Politicians are falling in love with "the China excuse" -- one so poor it could be mouthed only by an American president or members of Congress.
China is said to be both chiefly at fault for our huge trade deficit and indispensable to financing our huge budget deficit. Some go further, arguing that we are declining, China is rising, and we better keep it on board -- or else.
These are the excuses of a government that can't exert even the minimal self-discipline needed to guide the American economy -- by far the world's largest -- which has the best endowment of human, natural and technological resources and the most flexible, adaptive markets.
Our top political figures cover for their failures by wildly overstating the importance of China to our trade and budget deficits. In trade, sustained deficits like ours stem ultimately from too little saving. The most direct way for the United States to cut deeply into its trade deficit, with China and everyone else, would be to save more.
American households have started doing so. Their saving rate has moved from less than 1 percent to near 5 percent in the past 18 months. But a potentially dramatic improvement in the trade deficit has been undermined by the federal government, which has gone on an unprecedented spending binge.
Last January, then-President-elect Barack Obama said "only government" could replace household spending and the new Congress was all too willing to oblige. China's role in causing our trade deficit is marginal.
The budget-deficit argument is more tortured. It starts by attributing the gigantic deficit in part to Chinese financing. How dare they make it easier for us to spend money we don't have! This is little more than a childish abdication of responsibility by at least two presidents and many more sessions of Congress.

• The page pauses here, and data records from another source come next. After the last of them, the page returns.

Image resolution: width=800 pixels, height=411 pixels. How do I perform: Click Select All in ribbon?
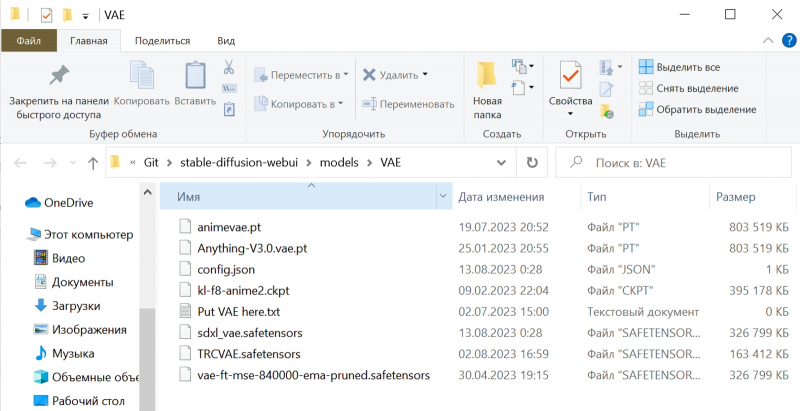coord(680,67)
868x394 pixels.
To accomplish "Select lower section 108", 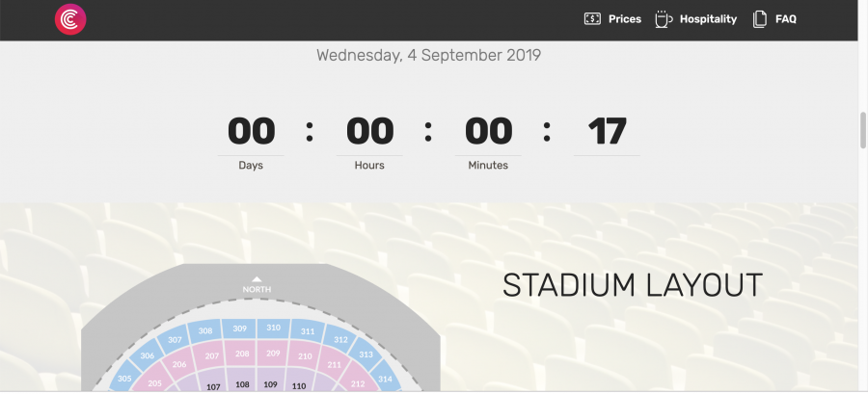I will point(242,384).
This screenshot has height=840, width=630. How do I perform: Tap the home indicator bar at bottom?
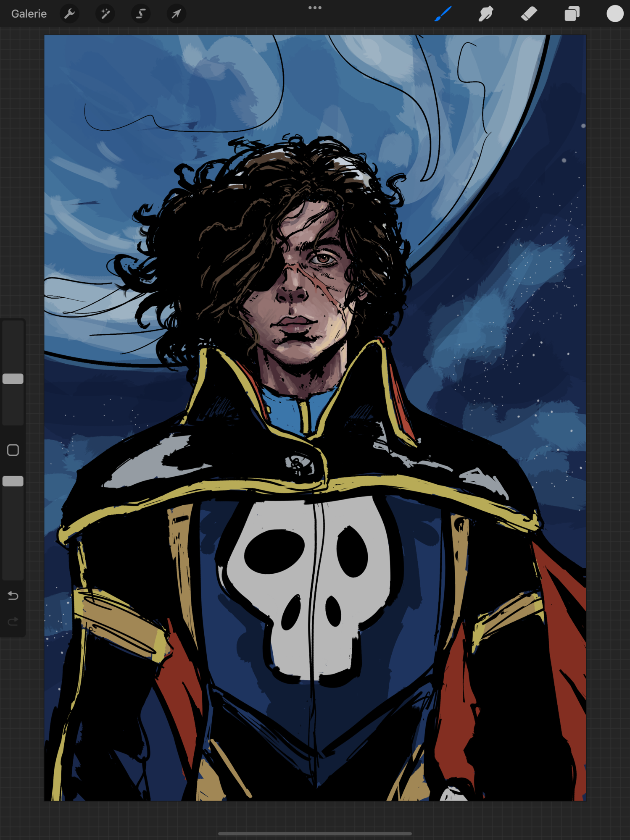(315, 833)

The other claim is that the U.S. desperately needs Chinese financing so we can maintain the terrible fiscal policy we shouldn't have adopted in the first place. This claim has no foundation.
China's investment in U.S. Treasury bonds became much smaller and less important in 2009 than it was in 2008. Yet U.S. commercial interest rates have actually declined. China has little to do with our budget deficit. We are funding it ourselves.
At the recent annual meetings of the American Economic Association, a host of renowned scholars anticipated a weak decade ahead for the U.S. Their view might change dramatically if we didn't face trillion-dollar deficits or trillion-dollar tax hikes for years to come, with only vague promises of improvement from the same people who created the problem.
There is still strong domestic and foreign demand for Treasuries precisely because the fundamentals of our economy are still so strong. But it won't last in the face of all this spending.
If China could ever have been blamed for our problems, 2009 put an end to that. More than anything, it's our budget deficit that's driving our trade deficit. And it's our government's irresponsibility that is solely responsible for our budget deficit. The China excuse will no longer work -- and it will be clear who's at fault when the bill comes due.
Derek Scissors is a research fellow in the Asian Studies Center at The Heritage Foundation.